What do Halloween and a sent e-mail have in common? Both can be equally frightening, according to Proofpoint, a provider of unified e-mail security, archiving and data loss prevention solutions. With Halloween lurking around the corner, the company has identified some of the scariest e-mail snafus of 2008. These blunders, attacks and mishaps have caused sleepless nights and financial peril for consumers, corporate executives, politicians and of course, e-mail and IT administrators. And read more Tales of IT Terror.
In no particular order, here are this year’s top e-mail mishaps:
1. Phishing Fiasco
In September, it was reported that cyber-criminals were launching fake sites for charities and asking unsuspecting consumers for donations to help in the hurricane disaster efforts. With any phishing site, people can be tricked and treated into revealing financial information and often discover the fraud after it is too late.
2. Preying on Palin’s E-mail
A hacker breached the personal Yahoo! account of vice presidential candidate Sarah Palin and revealed portions of its content on a site called Wikileaks. Security experts note that it can be fairly simple for a determined person to hack into a personal e-mail account, but concerns have been raised about Palin using her personal e-mail for business issues. David C. Kernell, son of Tennessee State Representative Mike Kernell, was indicted earlier this month in the case.
3. Obama’s Unsightly Spam
A malicious spam e-mail spread in September claimed to have a link to a sex video of Obama, but instead included spyware to steal sensitive data from the victim’s computer. Current events and sensational news headlines-both real and fictional-remain popular subject lines for phish and spam attacks because of their potential to lure recipients into opening the e-mail or its attachments.
4. E-mails: Dead and Buried
Oracle Corp. failed to unearth CEO Larry Ellison’s e-mails that were sought as evidence in a class-action lawsuit. According to the U.S. District Judge Susan Illston, Oracle should have figured out a way to comply with the order to produce the information, which was issued in late 2006.
5. E-mail Job Elimination
Carat’s chief people officer accidently alerted staffers that their jobs could be in peril by sending an office-wide e-mail only meant for senior management. Additionally, the specifics on the talking points of their restructuring were shared. (For information on job searching, check out our careers resource center.)

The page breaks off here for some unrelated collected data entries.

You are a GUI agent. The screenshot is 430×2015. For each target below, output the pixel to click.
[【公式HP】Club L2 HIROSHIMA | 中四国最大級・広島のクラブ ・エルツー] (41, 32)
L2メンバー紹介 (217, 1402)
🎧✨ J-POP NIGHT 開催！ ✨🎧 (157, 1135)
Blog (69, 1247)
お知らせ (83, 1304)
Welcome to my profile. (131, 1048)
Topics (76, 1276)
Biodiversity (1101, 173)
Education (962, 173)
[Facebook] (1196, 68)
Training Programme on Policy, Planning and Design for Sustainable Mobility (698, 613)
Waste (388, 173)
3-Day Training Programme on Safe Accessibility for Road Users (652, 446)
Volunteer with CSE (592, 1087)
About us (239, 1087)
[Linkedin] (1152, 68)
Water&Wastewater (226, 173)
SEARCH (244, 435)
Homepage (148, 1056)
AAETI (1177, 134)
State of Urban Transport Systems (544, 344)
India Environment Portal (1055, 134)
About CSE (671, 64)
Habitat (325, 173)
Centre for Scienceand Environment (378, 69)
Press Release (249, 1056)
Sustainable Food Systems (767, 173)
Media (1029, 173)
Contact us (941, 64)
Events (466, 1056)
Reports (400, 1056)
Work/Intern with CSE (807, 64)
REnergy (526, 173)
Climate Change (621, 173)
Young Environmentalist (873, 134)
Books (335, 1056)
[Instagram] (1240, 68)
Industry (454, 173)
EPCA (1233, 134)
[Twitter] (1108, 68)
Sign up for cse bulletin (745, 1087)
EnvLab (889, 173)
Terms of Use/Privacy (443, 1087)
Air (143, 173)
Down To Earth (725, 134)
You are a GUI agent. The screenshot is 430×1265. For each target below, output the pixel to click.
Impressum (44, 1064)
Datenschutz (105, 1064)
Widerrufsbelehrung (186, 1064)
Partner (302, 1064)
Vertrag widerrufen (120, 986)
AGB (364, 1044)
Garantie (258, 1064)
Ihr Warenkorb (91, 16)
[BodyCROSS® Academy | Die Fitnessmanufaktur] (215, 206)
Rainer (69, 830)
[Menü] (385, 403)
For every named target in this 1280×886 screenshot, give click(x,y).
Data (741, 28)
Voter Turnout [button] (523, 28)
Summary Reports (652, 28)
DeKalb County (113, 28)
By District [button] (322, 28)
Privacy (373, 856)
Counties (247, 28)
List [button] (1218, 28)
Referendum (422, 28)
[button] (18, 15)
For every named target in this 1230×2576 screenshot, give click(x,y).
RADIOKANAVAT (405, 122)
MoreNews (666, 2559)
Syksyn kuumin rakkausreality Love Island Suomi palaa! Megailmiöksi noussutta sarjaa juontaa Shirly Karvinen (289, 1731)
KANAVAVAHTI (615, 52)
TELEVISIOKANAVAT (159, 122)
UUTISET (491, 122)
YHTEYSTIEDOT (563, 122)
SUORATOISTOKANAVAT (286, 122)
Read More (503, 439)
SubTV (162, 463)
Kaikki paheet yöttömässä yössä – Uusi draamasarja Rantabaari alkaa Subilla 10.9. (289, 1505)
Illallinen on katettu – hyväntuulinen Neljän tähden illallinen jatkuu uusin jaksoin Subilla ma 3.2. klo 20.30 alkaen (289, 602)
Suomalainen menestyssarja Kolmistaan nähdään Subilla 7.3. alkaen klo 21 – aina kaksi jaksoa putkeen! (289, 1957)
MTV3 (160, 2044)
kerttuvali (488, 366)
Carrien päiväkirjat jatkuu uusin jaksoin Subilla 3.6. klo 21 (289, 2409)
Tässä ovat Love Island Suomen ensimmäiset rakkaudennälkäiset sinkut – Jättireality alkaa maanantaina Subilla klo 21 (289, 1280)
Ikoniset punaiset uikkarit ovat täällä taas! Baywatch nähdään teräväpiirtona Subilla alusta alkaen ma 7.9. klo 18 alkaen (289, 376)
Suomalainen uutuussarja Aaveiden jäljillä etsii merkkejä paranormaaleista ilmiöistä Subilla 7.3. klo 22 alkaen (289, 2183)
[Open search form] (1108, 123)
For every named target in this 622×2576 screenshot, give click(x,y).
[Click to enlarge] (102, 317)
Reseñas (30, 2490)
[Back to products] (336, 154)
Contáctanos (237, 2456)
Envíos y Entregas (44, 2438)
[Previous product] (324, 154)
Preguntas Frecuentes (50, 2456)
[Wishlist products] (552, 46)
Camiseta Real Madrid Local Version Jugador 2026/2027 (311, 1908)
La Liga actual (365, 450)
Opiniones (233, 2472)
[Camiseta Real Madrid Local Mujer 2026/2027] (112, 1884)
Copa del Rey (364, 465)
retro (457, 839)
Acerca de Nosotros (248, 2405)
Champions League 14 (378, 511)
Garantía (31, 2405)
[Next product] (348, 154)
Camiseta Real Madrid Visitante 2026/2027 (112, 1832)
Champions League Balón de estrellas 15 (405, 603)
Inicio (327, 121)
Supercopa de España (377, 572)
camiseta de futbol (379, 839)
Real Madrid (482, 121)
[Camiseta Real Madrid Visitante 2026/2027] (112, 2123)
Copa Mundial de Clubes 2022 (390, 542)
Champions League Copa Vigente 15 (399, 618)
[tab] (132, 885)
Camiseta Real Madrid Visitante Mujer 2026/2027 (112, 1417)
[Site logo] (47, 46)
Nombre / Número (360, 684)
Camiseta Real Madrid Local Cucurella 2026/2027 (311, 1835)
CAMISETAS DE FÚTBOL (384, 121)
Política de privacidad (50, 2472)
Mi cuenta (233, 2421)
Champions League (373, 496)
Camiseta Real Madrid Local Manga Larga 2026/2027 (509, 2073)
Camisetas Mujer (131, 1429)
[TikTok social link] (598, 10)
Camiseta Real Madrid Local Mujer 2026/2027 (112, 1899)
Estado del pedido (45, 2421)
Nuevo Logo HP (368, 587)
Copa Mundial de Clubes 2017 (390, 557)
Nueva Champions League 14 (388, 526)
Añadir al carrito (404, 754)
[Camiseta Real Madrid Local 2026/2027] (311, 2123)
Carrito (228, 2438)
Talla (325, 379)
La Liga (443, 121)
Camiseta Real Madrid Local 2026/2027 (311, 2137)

6. Unhealthy News Anchor Obsession
A former news anchor, smitten by his female co-anchor was charged with hacking into her e-mail account 537 times in 146 days, often checking on her 10 times a day or more. He logged in from both home and work and passed on some of the information to a Philadelphia newspaper gossip columnist.
7. Space Encounters
NASA found a computer virus on a laptop aboard the International Space Station, which carries about 50 computers. E-mail continues to be one of the most common distribution methods for new viruses and other malware, underscoring the need for organizations to deploy anti-virus technology at the e-mail gateway, e-mail server and end-user desktop levels.
8. Qualcomm’s E-mail Cemetery
Qualcomm got smacked with an $8.5 million penalty because it bungled its own discovery of e-mail relevant to a patent lawsuit with Broadcom. As more courts require thorough discovery searches, mistakes like these will come to the forefront. ( For more on e-discovery, read Electronic Discovery: Are You Really Ready?)
9. Batting Back Backscatter
Stephen Gielda, president of Paketderm, found his servers were being inundated with a tidal wave of backscatter messages. At one point, he was being hit by 10,000 bounce back messages per second.
Countrywide CEO Angelo Mozilo hit reply rather than forward when typing “disgusting” in response to a customer’s e-mail. The media and the investor community noticed Mozilo’s response. In fact, one investor on a Web site wrote, “I personally know people who have been destroyed by their predatory lending practices. I hope they get what they deserve. (Like their stock going to zero.)”
Says Sandra Vaughan, senior vice president of marketing and products for Proofpoint, “Given all of the potential risks and costs associated with e-mail, it’s no surprise that nearly 15 percent of IT executives that Proofpoint recently surveyed said they would eliminate e-mail in their organizations if that were feasible.”
Sandra Vaughan is senior vice president of marketing and products at Proofpoint, a provider of e-mail security and data loss prevention products.